During the workshop, a fascinating thing occurred. Two participants had brought wool yarns dyed with dahlias, one with a fine yarn and one a little bulkier. They were both warm yellows, on the red side of yellow. Very lovely. One woman dipped hers in the vat, and instead of the expected green or even olive green, it became a bright rusty orange-brown. Hmm, we all said. Dahlias must be pH sensitive. Very fortunately we could repeat the experiment with the other woman’s skein, and lo and behold the same thing happened. No green, just bright rusty orange. Getting a consistent result with a repeated experiment is always affirming (and/or annoying). I have often been frustrated with unsuccessful attempts to make green on cellulose yarns, trying to overdye a yellow with woad, but never on wool. Wool always seemed foolproof to me (fortunately). So, I’ve been thinking about pH, the interactions of fiber and dyestuff, and what on earth could be going on when everything seems all set pH-wise and reduction-wise in an indigo or woad vat, but you still don’t get green.
So, I pondered these questions in the back of my mind for a week. No great strokes of genius came to me. BUT… when I was rinsing the cellulose skeins after my woad vat, much, much more blue was rinsing off of the cellulose yarns than the protein. Agonizing. Nobody likes to see all their hand-won blue rinsing down the drain at the best of times, and cellulose yarns are harder to dye than protein to begin with, so they always come out lighter.

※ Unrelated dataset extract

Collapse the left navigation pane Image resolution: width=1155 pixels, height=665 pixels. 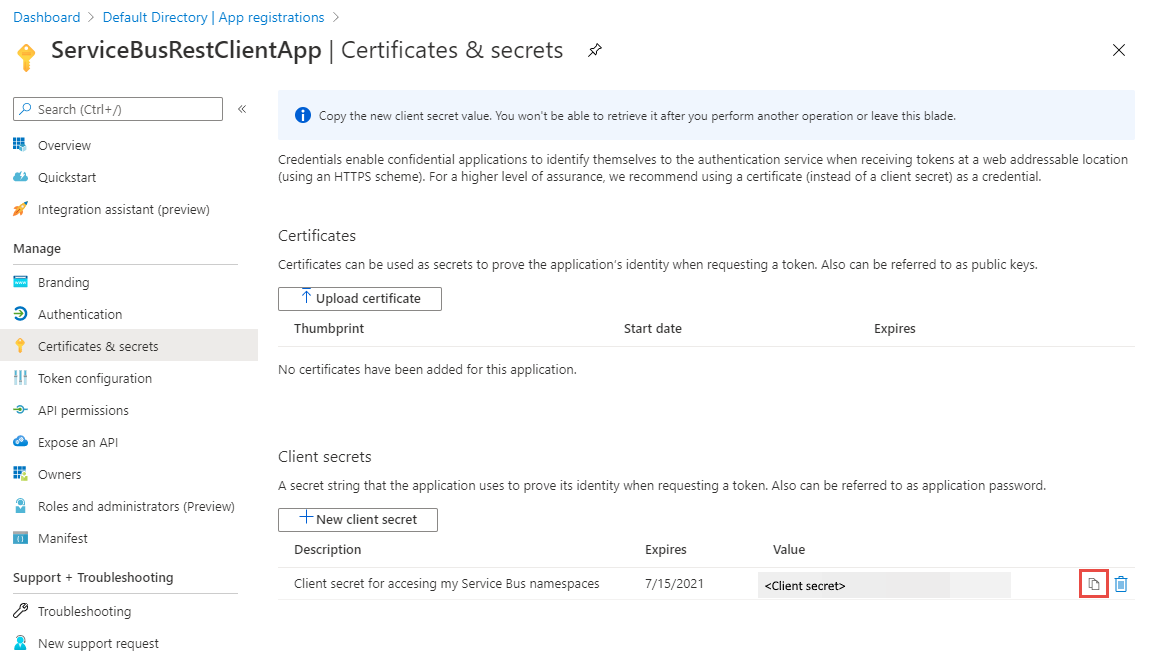click(241, 111)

Then I had a thought. A pH thought. I always do a vinegar-solution rinse for protein fibers after a strong alkaline dye bath/vat because protein fibers are weakened by alkalinity. I have not felt that this step was as important for cellulose fibers because they are much more tolerant of alkalinity. Here is my thought:
What if the problem wasn’t the fiber, but the dyestuff? So, I submerged the cellulose yarns in a vinegar solution as well. Ta da! Much less blue run-off.
So, my theory is that the form of the indigo molecule that is water-soluble at a high pH stays water soluble even in a neutral water rinse. I think you really have to get the pH down way below neutral to change that. Lowering the pH makes the molecule less soluble, so it sticks to whatever it’s next to. From now on I plan to always do a vinegar-solution rinse as the first rinse, even on cellulose, to render the indigo molecule insoluble again.
If there are any dye-chemistry whizzes reading this, please let me know if my chemistry is crazy.
Everything fades and dies eventually, but maybe vinegar can help keep my cellulose yarns blue. Happy first frost.